** Task description **
Please report every line in the rows below that contains the word "accomplish", copying each such line in full.

= = = = =

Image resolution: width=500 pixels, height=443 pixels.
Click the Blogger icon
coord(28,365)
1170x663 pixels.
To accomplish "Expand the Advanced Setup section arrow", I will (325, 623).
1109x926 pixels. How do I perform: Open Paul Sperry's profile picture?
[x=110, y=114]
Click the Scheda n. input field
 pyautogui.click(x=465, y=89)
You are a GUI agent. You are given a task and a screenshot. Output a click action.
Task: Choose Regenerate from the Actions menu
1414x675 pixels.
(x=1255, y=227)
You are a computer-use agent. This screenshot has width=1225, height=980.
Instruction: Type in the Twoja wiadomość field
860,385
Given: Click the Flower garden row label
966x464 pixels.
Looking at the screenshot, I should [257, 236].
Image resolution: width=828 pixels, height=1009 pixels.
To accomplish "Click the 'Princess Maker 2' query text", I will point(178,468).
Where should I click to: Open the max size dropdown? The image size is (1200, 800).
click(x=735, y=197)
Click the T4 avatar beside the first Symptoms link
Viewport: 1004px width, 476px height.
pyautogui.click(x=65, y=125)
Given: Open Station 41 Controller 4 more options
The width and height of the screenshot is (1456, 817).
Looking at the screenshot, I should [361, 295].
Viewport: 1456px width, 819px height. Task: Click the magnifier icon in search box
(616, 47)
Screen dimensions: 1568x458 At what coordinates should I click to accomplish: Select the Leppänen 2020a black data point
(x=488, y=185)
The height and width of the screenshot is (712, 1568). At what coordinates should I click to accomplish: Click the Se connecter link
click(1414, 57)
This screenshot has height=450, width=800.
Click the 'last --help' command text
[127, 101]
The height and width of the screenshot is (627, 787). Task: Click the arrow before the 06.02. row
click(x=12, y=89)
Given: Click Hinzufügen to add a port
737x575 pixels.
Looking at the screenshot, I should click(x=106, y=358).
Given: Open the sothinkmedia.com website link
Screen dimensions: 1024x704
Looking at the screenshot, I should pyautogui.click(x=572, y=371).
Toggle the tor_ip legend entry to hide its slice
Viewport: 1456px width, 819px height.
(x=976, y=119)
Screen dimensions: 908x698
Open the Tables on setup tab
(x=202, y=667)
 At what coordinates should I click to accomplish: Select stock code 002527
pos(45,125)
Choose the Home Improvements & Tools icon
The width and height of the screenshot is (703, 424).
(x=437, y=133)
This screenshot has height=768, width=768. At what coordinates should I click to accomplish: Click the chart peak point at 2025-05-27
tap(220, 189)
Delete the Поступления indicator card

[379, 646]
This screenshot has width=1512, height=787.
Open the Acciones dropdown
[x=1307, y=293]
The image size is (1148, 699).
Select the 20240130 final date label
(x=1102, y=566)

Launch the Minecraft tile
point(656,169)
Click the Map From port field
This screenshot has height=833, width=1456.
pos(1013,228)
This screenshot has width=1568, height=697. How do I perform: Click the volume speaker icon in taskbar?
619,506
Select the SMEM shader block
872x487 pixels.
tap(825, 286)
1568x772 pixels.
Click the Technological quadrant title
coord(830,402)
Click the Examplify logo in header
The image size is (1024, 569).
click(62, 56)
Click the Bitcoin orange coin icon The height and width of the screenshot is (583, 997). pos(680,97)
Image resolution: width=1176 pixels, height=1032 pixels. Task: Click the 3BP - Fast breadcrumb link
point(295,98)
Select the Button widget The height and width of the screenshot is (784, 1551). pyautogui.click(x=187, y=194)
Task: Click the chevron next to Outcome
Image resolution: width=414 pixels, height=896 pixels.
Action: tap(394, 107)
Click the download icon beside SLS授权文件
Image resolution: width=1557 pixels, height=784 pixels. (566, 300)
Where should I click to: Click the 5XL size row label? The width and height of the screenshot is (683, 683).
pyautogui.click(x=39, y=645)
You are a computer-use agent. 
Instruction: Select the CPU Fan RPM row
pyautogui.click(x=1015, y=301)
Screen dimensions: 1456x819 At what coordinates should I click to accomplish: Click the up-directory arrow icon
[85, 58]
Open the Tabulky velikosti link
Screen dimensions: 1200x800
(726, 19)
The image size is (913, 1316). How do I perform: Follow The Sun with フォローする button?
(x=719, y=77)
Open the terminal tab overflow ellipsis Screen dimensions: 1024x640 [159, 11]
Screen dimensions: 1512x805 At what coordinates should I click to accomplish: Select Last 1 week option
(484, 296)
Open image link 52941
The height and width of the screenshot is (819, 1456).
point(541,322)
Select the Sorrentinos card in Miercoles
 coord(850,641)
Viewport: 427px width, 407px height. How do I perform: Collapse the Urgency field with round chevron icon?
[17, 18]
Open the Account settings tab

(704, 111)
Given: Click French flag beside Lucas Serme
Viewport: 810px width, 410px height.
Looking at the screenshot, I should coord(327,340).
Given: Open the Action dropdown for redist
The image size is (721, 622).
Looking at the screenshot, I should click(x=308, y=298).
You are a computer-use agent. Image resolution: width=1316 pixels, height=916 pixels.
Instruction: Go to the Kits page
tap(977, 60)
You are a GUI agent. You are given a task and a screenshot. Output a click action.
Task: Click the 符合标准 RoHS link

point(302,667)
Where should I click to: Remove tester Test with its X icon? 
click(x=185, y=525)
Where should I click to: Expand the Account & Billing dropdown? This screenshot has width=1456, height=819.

= = = = =

** Answer to this exercise **
To accomplish "Expand the Advanced Setup section arrow", I will (325, 623).
To accomplish "Click the 'Princess Maker 2' query text", I will point(178,468).
Screen dimensions: 1568x458 At what coordinates should I click to accomplish: Select the Leppänen 2020a black data point
The height and width of the screenshot is (712, 1568). At what coordinates should I click to accomplish: Click the Se connecter link
 At what coordinates should I click to accomplish: Select stock code 002527
This screenshot has height=768, width=768. At what coordinates should I click to accomplish: Click the chart peak point at 2025-05-27
Screen dimensions: 1456x819 At what coordinates should I click to accomplish: Click the up-directory arrow icon
Screen dimensions: 1512x805 At what coordinates should I click to accomplish: Select Last 1 week option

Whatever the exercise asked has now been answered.